- ИСХОДНЫЙ ДОКУМЕНТ
Игуменья Таисия: Да как не призадуматься, батюшка, ведь вы мне словно загадку загадали. Ведь я понимаю, что вы не без цели это мне прочитали, так вот и хочу додуматься, найти эту цель; а может быть, вы сами мне скажете?

Отец Иоанн: Нет, если нужно, Господь откроет тебе, а сам я ничего не скажу.

Игуменья Таисия: Я пришла только к одному заключению, а иного никакого мне на ум не приходит: как преподобный Антоний умолял Господа, чтобы все, подвизавшиеся в его обители, не были отринуты Им, а спаслись, так и вашими святыми молитвами Господь спасет всех живущих в этой обители. Об этом ведь я вас и просила на днях, да и всегда прошу.

Отец Иоанн: Да, Господь даровал мне эту обитель твою, и я ваш молитвенник всегдашний.

От избытка сильных ощущений, вызванных этим событием, я не могла разобраться в мыслях. Я сознавала, что сказанное мне батюшкой после чтения было делом слишком большой важности, слишком радостным для меня и для всей обители. Я сидела, углубившись в свои мысли, и даже забыла поблагодарить батюшку за его такой бесценный дар. Наконец я опомнилась и сказала ему: «Батюшка, конечно, я бессильна благодарить вас, да и какое слово благодарности может соответствовать такому великому дару».

Отец Иоанн: Богу благодарение, а не мне, недостойному. Помнишь слова апостола: подобает нам лишше внимати слышанным, да не когда отпадем (Евр. 2: 1)?

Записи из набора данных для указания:
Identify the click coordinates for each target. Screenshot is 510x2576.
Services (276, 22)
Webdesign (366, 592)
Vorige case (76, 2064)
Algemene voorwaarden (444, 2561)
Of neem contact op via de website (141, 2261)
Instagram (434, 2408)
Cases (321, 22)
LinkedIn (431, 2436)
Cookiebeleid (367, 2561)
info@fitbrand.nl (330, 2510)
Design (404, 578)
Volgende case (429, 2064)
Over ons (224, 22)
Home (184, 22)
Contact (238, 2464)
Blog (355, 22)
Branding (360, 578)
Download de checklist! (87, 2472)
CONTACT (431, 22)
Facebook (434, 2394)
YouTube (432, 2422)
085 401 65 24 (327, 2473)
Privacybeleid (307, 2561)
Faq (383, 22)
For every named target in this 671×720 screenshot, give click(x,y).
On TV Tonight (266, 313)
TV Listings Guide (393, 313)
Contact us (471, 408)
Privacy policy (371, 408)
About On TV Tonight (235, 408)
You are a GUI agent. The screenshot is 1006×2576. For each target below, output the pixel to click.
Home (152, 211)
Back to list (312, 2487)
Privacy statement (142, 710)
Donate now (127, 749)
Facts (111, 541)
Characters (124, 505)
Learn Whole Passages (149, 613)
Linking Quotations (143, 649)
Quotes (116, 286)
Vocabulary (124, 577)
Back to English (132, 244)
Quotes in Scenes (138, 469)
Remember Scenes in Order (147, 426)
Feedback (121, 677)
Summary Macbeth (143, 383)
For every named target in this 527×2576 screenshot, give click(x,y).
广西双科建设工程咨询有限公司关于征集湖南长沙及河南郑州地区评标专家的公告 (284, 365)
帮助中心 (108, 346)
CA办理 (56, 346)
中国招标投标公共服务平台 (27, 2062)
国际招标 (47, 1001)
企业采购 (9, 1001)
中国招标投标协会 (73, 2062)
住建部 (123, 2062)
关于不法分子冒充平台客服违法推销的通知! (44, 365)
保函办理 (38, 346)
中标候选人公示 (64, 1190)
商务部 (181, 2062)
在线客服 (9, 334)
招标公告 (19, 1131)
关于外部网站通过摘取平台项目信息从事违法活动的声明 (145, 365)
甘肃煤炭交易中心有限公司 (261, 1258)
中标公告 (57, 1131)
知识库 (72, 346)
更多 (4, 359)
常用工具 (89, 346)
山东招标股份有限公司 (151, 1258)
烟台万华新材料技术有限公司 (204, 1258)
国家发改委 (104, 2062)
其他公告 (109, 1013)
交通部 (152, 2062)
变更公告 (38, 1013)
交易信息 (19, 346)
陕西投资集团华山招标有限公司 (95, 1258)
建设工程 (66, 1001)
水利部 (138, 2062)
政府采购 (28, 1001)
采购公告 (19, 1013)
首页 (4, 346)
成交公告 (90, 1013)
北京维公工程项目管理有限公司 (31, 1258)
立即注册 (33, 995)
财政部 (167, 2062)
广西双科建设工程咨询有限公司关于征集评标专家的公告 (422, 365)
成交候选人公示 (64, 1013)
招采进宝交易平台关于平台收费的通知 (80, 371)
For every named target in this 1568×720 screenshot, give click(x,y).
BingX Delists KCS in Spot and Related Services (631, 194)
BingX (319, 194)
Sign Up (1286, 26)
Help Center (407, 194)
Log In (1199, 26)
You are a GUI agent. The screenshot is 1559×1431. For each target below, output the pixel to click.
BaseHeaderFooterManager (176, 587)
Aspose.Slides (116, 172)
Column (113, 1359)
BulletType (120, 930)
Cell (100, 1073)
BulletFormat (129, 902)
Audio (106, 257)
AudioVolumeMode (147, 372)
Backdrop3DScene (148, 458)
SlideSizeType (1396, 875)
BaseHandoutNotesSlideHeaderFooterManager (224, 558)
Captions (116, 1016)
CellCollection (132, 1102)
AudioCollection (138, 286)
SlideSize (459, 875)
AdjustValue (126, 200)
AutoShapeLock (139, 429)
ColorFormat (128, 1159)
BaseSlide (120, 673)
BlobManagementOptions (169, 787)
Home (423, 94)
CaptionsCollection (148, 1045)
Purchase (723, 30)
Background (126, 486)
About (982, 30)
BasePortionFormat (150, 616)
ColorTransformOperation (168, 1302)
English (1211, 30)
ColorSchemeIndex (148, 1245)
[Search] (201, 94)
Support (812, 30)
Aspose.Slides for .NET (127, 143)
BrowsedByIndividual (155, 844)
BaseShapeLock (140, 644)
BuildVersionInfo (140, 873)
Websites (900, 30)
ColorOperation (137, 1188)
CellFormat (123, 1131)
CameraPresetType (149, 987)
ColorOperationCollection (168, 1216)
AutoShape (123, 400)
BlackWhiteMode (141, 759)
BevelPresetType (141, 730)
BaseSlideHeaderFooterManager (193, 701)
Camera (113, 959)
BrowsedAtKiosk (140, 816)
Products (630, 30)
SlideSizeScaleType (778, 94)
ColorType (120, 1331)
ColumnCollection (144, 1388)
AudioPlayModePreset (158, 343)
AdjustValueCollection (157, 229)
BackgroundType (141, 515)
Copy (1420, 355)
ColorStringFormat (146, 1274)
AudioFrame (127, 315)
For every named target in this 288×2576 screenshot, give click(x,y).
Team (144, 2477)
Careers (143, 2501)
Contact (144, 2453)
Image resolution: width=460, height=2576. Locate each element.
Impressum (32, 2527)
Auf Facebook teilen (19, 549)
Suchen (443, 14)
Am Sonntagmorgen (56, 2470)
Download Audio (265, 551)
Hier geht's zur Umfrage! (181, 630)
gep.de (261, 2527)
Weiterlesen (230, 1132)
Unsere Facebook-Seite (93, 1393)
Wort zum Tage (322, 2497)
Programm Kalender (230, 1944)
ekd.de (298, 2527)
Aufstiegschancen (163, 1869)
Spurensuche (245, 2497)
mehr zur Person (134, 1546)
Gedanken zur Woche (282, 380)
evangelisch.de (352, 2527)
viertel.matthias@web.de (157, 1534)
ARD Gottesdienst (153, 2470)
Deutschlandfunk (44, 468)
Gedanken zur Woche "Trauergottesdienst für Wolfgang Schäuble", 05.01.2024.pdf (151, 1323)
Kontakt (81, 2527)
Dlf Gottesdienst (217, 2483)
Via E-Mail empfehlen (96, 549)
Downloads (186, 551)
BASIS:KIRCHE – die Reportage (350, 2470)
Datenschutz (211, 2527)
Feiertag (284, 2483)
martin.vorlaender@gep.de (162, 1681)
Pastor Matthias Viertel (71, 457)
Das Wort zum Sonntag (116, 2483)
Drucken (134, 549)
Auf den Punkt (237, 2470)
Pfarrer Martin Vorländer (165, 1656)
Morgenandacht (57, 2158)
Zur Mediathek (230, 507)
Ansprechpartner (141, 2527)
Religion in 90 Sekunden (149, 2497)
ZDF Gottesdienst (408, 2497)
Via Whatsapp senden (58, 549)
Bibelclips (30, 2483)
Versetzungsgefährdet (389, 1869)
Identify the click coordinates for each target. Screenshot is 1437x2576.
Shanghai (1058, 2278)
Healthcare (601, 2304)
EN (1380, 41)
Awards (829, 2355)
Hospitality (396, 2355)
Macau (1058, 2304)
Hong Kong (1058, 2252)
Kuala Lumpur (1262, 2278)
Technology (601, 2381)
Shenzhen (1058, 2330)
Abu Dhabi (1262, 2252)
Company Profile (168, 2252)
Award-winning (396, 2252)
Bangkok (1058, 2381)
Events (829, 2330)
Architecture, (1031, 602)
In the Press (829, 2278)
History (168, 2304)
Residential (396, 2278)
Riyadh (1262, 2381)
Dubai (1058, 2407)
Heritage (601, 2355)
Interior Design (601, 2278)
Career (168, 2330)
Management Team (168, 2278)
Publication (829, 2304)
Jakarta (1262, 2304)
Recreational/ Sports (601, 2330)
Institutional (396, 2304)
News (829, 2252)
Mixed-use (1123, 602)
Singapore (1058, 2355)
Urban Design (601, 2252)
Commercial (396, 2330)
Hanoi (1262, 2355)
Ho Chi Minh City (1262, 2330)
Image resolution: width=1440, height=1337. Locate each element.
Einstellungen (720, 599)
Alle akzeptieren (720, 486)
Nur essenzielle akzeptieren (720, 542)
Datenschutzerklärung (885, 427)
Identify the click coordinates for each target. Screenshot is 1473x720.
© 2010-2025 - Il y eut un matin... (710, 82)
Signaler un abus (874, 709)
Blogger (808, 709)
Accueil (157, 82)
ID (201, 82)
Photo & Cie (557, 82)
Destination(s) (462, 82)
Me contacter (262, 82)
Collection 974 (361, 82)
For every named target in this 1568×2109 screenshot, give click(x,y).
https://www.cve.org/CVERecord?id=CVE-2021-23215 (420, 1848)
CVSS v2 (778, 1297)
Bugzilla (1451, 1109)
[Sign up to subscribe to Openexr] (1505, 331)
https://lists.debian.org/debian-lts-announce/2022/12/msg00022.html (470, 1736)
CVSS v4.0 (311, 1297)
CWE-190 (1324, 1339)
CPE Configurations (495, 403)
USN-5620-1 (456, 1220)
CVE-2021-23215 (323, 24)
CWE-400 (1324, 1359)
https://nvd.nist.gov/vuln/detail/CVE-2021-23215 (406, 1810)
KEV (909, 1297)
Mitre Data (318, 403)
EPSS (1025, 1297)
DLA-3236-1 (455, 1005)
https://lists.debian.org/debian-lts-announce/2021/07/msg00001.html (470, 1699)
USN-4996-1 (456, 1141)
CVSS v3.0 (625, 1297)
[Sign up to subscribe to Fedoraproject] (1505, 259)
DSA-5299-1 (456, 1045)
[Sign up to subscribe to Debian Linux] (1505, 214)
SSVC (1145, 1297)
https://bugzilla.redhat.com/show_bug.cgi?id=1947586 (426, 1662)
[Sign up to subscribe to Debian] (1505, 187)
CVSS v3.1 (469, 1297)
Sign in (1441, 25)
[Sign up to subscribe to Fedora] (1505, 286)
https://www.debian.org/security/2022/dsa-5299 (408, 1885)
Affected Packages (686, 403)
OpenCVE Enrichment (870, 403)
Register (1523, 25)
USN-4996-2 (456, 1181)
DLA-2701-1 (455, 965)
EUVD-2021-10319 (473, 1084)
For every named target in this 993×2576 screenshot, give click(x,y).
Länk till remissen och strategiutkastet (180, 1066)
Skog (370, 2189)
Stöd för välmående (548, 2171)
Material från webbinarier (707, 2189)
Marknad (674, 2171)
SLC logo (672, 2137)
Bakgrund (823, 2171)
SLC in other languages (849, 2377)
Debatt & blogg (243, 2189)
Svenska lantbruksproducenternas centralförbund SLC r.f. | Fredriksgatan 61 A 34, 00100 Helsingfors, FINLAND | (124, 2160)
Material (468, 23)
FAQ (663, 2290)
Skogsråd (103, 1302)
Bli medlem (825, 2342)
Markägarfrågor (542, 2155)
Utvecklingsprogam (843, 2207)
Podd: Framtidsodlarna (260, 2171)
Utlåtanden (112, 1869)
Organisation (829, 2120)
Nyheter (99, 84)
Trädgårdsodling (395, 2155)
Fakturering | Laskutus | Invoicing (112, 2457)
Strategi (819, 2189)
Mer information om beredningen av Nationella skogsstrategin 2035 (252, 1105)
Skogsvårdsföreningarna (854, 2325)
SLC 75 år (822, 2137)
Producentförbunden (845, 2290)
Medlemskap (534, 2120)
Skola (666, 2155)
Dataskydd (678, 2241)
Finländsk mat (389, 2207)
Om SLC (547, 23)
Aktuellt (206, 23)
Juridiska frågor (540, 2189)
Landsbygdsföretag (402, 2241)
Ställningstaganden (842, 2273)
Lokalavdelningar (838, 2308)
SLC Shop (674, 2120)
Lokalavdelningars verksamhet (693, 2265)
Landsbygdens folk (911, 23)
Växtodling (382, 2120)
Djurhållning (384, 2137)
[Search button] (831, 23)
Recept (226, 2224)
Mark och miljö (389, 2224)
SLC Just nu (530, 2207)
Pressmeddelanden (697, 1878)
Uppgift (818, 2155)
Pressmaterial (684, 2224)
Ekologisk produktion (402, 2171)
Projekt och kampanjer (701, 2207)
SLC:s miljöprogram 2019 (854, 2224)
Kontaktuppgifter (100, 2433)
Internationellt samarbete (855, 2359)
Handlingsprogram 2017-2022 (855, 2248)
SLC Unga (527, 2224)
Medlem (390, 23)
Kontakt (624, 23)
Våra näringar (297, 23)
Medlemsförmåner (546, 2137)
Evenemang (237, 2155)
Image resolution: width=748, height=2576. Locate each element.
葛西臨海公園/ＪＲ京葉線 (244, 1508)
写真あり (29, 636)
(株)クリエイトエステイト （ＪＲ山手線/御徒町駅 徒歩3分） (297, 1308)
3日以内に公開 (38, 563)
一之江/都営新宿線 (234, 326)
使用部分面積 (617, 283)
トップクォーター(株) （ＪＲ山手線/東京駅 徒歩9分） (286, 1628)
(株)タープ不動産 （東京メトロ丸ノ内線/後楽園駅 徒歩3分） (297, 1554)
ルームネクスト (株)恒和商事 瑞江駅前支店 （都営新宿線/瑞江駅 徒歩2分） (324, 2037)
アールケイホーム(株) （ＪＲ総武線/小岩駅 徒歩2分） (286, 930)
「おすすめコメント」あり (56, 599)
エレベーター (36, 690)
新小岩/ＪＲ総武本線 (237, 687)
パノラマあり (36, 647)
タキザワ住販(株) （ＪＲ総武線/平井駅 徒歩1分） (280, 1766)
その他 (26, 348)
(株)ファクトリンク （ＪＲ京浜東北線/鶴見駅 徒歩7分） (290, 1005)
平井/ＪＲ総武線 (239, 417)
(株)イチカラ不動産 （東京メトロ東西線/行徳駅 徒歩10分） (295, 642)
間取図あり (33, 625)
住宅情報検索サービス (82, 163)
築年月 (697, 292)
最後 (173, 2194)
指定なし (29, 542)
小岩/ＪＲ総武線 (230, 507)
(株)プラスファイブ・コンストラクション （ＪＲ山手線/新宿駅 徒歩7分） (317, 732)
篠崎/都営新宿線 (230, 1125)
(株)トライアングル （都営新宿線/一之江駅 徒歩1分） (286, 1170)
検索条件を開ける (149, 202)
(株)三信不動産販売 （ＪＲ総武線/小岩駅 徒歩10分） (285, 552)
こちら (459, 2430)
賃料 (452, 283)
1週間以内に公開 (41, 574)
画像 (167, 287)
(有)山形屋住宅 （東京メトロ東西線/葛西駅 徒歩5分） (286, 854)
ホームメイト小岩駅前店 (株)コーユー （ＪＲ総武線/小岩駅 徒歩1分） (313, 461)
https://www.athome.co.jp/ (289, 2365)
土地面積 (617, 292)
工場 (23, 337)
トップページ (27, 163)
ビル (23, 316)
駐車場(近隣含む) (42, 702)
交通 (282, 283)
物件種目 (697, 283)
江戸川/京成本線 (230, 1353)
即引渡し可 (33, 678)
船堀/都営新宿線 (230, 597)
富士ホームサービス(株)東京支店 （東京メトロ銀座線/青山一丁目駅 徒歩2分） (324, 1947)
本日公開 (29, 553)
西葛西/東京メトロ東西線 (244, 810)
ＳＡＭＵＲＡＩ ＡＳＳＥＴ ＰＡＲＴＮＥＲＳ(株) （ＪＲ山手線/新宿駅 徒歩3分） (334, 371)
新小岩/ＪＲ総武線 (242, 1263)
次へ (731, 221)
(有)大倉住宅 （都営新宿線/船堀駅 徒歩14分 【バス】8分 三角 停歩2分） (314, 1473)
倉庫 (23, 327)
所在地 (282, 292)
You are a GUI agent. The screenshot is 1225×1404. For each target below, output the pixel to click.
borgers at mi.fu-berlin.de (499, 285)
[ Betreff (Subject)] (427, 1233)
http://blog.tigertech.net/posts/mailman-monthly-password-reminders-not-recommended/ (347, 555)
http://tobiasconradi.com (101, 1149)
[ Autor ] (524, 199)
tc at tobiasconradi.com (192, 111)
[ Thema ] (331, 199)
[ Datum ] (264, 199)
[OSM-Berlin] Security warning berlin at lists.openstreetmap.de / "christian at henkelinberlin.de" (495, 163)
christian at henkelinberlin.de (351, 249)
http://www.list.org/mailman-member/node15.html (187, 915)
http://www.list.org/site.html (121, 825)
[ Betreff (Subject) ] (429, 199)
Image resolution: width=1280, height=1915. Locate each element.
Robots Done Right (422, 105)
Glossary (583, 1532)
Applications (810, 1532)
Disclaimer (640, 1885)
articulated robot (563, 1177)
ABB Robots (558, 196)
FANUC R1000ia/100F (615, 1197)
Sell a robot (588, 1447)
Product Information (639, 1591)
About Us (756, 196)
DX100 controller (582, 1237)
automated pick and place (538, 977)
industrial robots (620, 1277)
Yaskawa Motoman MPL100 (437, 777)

- ПОСТАВЛЕННЫЕ ЗАДАЧИ
- a) Перечислите всех людей, которые названы в беседе игуменьи с батюшкой по имени.
- b) Отредактируйте фрагмент беседы игуменьи с батюшкой, начиная со слов «Игуменья Таисия: Да» и продолжая до слов «и всегда прошу.». Замените при этом «Господь» на «Бог».
- c) О чем, по словам игуменьи Таисии, она на днях просила отца Иоанна в беседе с ним?

- ИТОГОВЫЕ ОТВЕТЫ
- a) Игуменья Таисия, отец Иоанн, преподобный Антоний

- b)
Игуменья Таисия: Да как не призадуматься, батюшка, ведь вы мне словно загадку загадали. Ведь я понимаю, что вы не без цели это мне прочитали, так вот и хочу додуматься, найти эту цель; а может быть, вы сами мне скажете?

Отец Иоанн: Нет, если нужно, Бог откроет тебе, а сам я ничего не скажу.

Игуменья Таисия: Я пришла только к одному заключению, а иного никакого мне на ум не приходит: как преподобный Антоний умолял Господа, чтобы все, подвизавшиеся в его обители, не были отринуты Им, а спаслись, так и вашими святыми молитвами Бог спасет всех живущих в этой обители. Об этом ведь я вас и просила на днях, да и всегда прошу.

- c) Она просила о том, чтобы святыми молитвами отца Иоанна Господь спас всех живущих в этой обители.